Der Entwurf enthält einige richtige Ansätze zum Ausbau und zur Sicherung der Optionenvielfalt von Familien. In diesem Sinne sind der Ausbau der Betreuung für Kinder unter drei Jahren in Tageseinrichtungen und in der Kindertagespflege verbunden mit einem Rechtsanspruch ab 2013 im Grundsatz ebenso positiv zu bewerten wie die grundlegende Weichenstellung für die Einführung eines Betreuungsgeldes. Eingefordert wird jedoch eine konsequentere Ausrichtung der Maßnahmen am Wohl des Kindes. Insoweit stößt im Bereich der Tageseinrichtungen die einseitige Orientierung am quantitativen Ausbau auf erhebliche Bedenken. Parallel notwendig ist eine wesentliche Verbesserung der Qualitätsstandards, die sich auch in der Bereitstellung der finanziellen Mittel für den Ausbau abbilden muss. Die Befugnis an den Landesgesetzgeber, Formen der Tagespflege mit mehr als fünf gleichzeitig anwesenden Kindern je Betreuungsperson zuzulassen, sowie Möglichkeiten der Förderung nicht gemeinnütziger Träger von Tageseinrichtungen unmittelbar durch Bundesrecht bergen Risiken für Qualitätseinbußen in sich und werden daher dem Kindeswohl nicht gerecht. Im Interesse einer echten Wahlfreiheit für junge Eltern wird die sofortige verbindliche Einführung eines Betreuungsgeldes gefordert, welches im zweiten und dritten Lebensjahr an alle Elternhäuser ausgezahlt wird.

 

II. Zu den Regelungen im Einzelnen

Zu 2. (§ 16 SGB VIII n.F.)
Der Familienbund begrüßt die grundlegende Weichenstellung für die Einführung eines Betreuungsgeldes im zweiten und dritten Lebensjahr des Kindes. Als Anschlussleistung an das Elterngeld flankiert das Betreuungsgeld wirtschaftlich den verbleibenden Zeitraum der Elternzeit und fördert somit die Wahlfreiheit junger Eltern auch über das erste Lebensjahr ihres Kindes hinaus. Allerdings besteht für eine verbindliche Regelung mit sofortiger Wirkung zum Inkrafttreten des Entwurfs dringender Handlungsbedarf.
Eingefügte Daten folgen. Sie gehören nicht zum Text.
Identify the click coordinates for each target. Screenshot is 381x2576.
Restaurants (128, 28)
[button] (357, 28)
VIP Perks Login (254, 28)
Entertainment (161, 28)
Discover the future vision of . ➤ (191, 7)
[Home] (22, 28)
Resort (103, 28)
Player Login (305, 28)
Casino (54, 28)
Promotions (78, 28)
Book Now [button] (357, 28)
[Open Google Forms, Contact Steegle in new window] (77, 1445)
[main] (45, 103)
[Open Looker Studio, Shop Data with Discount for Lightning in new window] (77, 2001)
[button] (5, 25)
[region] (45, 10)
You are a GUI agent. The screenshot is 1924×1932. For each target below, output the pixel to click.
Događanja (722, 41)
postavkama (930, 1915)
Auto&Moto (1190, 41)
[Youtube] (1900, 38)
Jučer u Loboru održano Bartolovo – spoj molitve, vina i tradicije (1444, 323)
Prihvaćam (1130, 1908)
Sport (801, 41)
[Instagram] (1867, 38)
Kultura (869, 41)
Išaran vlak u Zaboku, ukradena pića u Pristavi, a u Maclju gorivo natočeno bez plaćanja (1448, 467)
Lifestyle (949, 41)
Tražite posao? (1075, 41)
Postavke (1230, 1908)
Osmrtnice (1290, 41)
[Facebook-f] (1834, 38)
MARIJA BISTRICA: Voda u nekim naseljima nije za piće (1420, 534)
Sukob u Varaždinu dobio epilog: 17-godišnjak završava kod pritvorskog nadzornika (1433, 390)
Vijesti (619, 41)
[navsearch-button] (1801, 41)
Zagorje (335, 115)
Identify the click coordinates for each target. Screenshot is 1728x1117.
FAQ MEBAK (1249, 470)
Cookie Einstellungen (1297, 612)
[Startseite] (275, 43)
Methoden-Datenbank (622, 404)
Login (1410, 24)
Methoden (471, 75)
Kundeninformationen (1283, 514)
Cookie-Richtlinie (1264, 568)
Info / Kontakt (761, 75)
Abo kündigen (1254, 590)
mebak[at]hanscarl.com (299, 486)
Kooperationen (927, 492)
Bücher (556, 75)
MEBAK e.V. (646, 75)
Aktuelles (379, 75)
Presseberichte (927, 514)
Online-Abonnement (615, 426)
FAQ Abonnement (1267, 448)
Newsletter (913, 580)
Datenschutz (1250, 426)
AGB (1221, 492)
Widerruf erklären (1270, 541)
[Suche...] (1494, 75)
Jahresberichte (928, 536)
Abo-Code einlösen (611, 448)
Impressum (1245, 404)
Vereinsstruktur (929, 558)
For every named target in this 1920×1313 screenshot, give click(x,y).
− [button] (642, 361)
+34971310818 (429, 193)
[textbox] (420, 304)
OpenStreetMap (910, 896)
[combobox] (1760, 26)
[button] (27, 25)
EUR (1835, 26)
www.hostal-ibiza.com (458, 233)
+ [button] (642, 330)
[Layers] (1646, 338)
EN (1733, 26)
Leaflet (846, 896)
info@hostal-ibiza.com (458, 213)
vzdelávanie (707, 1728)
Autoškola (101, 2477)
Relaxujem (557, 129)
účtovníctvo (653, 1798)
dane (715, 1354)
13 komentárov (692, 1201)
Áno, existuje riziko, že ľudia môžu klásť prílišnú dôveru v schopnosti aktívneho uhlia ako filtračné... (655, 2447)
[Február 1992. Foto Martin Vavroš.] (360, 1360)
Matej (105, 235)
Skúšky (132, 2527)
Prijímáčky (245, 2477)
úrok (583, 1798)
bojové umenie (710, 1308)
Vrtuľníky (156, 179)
Mit der im Vergleich zum Bundeserziehungsgeld von 24 Monaten auf 12 bzw. 14 Monate verkürzten Bezugsdauer des Elterngeldes ist eine erhebliche Lücke im familienpolitischen Leistungssystem entstanden. Über 50% der Eltern stehen sich schlechter als vor der bis zum 31.12.2006 geltenden Rechtslage. Zu den Verlierern gehören vor allem Eltern mit keinem oder nur geringem Erwerbseinkommen sowie Mehrkindfamilien.
Der Familienbund fordert eine Anschlussleistung an das Elterngeld in Höhe von 300 € monatlich, die im zweiten und dritten Lebensjahr an alle Elternhäuser ausgezahlt wird.
Eltern sind nicht nur im ersten Jahr nach der Geburt ihres Kindes auf eine finanzielle Unterstützung besonders angewiesen. Lassen sie ihr Kind in einer Einrichtung oder in Tagespflege betreuen, entstehen ihnen Betreuungskosten. Entscheiden sie sich für eine Betreuung zu Hause, fallen durch den Verzicht auf Erwerbsarbeit Opportunitätskosten in erheblichem Ausmaß an. Demgemäß setzt sich der Familienbund für ein Betreuungsgeld ein, welches allen Familien unabhängig von der gewählten Betreuungsform und unabhängig von einer eventuell ausgeübten Erwerbstätigkeit zugute kommen soll. Einen Betrag von € 300 monatlich halten wir für angemessen, da er dem Sockelbetrag des Elterngeldes entspricht. 

Zu 5. (§ 23 SGB VIII n.F.)
Der Familienbund unterstützt die Bemühungen, die Kindertagespflege durch angemessene, der Qualifikation entsprechende Honorierung der Tagespflegepersonen qualitativ zu verbessern. Eltern und Kinder benötigen aufgrund ihrer unterschiedlichen Lebenssituationen und Bedürfnisse neben der Bereitstellung neuer Plätze in Tageseinrichtungen vor allem auch ein qualitativ hochwertiges Angebot und Personal im Bereich der Kindertagespflege. Nur durch eine der Qualifikation entsprechende Entlohnung kann geeignetes Personal für diese verantwortungsvolle Aufgabe gefunden werden.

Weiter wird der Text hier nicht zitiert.